Unfinished Business is a standalone follow-up set after the events of RoboCop: Rogue City. Teyon sends Alex Murphy into OmniTower, a giant housing complex taken over by heavily armed mercenaries, and the campaign builds its combat around tight corridors, ugly machinery, and the blunt force of a police cyborg who does not need a cover system to make a point. The Steam description calls out drones, explosive robots, anti-personnel turrets, miniguns, jetpack soldiers, and katana-wielding enemies. It also adds the Cryo Cannon, returns Peter Weller as RoboCop, and lets players take control of the ED-209 for a stretch.
That design makes the current price more interesting than a random old game clearance. This is a focused licensed shooter built around a very clear fantasy, not a sprawling service game waiting for a season pass to explain why you should care. The appeal is the same reason the original game found an audience: Teyon understands that RoboCop works best when the violence is stiff, the corporate satire is ugly, and the player feels like a walking tank with paperwork. A sub-$10 PC entry point gives that formula room to win over people who ignored it at launch.
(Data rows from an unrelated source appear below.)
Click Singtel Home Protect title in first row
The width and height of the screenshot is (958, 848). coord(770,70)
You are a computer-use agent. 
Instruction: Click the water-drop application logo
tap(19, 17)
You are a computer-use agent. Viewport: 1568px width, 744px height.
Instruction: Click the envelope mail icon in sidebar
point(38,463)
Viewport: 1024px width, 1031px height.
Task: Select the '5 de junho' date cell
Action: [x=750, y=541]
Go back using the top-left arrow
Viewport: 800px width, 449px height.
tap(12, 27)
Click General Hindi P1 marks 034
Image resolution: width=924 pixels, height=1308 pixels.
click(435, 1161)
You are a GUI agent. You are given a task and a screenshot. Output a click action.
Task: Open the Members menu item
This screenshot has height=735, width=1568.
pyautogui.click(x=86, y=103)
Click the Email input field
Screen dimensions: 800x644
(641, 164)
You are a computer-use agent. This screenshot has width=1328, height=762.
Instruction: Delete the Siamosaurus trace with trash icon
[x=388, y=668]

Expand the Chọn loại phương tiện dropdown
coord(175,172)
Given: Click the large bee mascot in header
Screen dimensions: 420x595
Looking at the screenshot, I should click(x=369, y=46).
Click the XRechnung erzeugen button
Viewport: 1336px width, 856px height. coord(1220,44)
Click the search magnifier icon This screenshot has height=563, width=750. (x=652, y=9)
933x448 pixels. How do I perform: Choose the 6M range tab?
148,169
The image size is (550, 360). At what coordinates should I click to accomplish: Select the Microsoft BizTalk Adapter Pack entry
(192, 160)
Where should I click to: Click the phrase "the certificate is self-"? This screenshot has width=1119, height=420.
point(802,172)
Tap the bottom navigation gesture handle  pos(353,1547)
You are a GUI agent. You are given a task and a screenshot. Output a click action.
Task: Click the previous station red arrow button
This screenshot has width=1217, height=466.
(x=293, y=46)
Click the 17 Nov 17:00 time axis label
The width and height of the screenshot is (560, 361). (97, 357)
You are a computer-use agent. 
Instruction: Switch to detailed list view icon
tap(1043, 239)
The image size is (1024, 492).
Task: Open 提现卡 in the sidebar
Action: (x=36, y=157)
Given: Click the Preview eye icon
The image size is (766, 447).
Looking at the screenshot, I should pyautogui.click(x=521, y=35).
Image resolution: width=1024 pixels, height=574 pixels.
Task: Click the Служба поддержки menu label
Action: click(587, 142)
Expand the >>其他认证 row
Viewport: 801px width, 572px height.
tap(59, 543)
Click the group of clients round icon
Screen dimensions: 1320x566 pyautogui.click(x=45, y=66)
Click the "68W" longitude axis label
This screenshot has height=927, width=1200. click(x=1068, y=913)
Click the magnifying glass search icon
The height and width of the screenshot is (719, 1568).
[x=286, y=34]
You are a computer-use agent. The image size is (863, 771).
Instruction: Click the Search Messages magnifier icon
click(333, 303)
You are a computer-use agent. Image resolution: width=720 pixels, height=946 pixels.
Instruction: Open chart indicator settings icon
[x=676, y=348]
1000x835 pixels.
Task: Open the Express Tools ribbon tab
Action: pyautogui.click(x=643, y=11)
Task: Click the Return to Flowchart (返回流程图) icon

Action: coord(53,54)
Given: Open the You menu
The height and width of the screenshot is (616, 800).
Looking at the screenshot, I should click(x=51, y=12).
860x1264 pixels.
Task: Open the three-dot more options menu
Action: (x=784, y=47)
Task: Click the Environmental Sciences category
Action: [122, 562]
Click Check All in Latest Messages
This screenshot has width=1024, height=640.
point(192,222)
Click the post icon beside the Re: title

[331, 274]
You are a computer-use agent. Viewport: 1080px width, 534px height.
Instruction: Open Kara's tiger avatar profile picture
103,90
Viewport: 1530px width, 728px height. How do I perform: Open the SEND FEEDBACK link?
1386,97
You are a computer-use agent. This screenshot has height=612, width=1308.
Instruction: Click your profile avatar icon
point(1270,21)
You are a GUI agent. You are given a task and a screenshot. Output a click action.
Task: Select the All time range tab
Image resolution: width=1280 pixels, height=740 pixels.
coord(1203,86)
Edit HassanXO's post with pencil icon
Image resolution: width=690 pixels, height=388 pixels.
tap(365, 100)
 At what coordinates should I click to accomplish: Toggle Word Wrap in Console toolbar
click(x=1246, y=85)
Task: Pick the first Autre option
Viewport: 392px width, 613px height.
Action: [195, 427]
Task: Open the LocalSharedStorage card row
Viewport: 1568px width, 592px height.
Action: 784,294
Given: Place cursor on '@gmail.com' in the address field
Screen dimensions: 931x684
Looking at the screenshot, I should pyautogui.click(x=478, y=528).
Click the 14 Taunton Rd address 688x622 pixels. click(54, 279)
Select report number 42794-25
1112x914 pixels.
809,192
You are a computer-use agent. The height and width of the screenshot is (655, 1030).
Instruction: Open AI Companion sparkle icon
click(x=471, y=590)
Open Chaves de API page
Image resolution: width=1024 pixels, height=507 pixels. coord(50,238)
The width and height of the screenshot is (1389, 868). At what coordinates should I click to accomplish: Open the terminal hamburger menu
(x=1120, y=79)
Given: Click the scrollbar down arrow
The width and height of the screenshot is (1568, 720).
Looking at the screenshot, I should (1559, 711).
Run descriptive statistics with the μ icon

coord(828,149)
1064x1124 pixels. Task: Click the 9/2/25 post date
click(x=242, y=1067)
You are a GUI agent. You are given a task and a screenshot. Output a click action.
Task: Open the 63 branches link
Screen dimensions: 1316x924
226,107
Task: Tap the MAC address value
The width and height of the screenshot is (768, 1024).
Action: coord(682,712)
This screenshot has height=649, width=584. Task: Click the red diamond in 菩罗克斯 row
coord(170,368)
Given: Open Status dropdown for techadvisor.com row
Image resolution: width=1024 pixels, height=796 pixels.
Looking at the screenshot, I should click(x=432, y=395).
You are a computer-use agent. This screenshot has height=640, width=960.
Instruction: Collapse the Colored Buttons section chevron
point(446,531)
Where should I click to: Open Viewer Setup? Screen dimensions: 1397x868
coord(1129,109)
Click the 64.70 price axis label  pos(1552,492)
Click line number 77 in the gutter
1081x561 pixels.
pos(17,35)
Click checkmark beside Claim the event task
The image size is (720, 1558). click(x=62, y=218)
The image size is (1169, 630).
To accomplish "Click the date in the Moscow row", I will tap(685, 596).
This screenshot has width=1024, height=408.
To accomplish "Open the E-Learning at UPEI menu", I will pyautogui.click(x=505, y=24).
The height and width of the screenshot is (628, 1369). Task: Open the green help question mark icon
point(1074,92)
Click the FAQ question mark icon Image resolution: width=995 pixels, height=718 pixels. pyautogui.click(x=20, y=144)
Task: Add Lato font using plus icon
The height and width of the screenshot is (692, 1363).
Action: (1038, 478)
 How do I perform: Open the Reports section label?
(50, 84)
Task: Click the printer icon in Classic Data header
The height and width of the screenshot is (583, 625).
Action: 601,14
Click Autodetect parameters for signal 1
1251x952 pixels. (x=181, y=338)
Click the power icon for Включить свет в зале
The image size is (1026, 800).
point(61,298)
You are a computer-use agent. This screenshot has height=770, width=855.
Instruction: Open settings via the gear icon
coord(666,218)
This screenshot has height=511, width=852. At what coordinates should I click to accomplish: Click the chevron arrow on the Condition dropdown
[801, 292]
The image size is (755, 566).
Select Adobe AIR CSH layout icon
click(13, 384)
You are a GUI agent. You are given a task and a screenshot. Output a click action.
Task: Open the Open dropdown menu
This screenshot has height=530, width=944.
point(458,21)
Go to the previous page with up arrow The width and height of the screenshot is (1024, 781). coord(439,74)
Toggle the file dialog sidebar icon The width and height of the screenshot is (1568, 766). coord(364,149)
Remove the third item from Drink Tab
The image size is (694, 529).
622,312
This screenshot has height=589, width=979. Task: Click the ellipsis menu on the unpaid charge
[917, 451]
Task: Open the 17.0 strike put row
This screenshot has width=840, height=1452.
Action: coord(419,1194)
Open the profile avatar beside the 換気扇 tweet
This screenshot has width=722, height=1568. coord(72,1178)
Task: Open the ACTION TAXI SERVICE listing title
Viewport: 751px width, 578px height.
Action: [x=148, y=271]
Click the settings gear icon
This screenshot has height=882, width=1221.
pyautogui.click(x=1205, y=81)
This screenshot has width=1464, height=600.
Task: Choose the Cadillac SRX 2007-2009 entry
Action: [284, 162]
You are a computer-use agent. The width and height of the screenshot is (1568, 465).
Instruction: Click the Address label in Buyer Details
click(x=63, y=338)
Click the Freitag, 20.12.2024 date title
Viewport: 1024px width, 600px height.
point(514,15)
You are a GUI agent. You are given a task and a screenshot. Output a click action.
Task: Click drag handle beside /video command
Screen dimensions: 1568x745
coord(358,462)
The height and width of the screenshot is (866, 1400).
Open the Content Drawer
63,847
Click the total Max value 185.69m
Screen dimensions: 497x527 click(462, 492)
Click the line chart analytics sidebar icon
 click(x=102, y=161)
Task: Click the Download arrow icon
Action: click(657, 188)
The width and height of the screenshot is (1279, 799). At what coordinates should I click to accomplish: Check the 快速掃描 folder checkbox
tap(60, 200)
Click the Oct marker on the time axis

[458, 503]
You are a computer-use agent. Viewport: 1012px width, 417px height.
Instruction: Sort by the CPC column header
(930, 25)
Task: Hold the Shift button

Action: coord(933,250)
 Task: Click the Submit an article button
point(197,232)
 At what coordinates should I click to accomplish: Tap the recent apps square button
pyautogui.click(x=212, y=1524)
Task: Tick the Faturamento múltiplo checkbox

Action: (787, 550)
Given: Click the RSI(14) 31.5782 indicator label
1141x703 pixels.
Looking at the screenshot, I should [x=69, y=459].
The community signal is positive, but still limited
The social reaction around this specific weekend deal is limited rather than explosive. Wario64's post had a small number of replies and modest visible engagement when checked, while Promotec Games and Games Mais Barato separately posted the Brazilian PS5 offer around R$127.49. That gives us multiple deal listings from different accounts, not a broad community verdict about the campaign. The stronger signal comes from Steam, where the overall and recent review scores are both in the positive range. There is no reason to pretend a handful of deal posts represents a consensus, and there is no need to when the store data already says the game has landed well with most buyers.
The regional split matters here. A US player looking at GMG XP or PlayStation Plus is making a different decision from a Brazilian player looking at R$127.49 on a marketplace coupon, and both are different from someone staring at the direct Steam price. Check the platform, the activation region, and the final checkout total before paying. Marketplace coupons can vanish, third-party keys can carry restrictions, and a low headline number is useless if the code cannot be redeemed where you live.
CriticalPixel take
At $9.72, RoboCop: Rogue City - Unfinished Business is the kind of compact licensed game that benefits from a late price swing. Teyon did not need to turn this into another endless progression treadmill; it made a loud, narrow campaign about pushing through a tower and dispensing industrial-grade justice. The Steam Deck rating makes the GMG offer even easier to justify for players who want something chunky enough for a few nights but direct enough to finish. The only caution is that GMG XP is a particular offer, not a guarantee that every store has suddenly matched the same price.
If you skipped the original because a full-price licensed RoboCop game sounded like a gamble, this is a far safer experiment. The current deal does not erase the usual questions about key regions, console access, or whether this very specific kind of shooter is your thing. It does give the game a price that matches its focused ambitions, and the Steam reviews suggest the rough edges are not stopping players from enjoying the ride. RoboCop is at his best when the sales pitch is simple: load the Auto-9, walk into the OmniTower, and let the bad guys discover that property damage is part of the law enforcement package.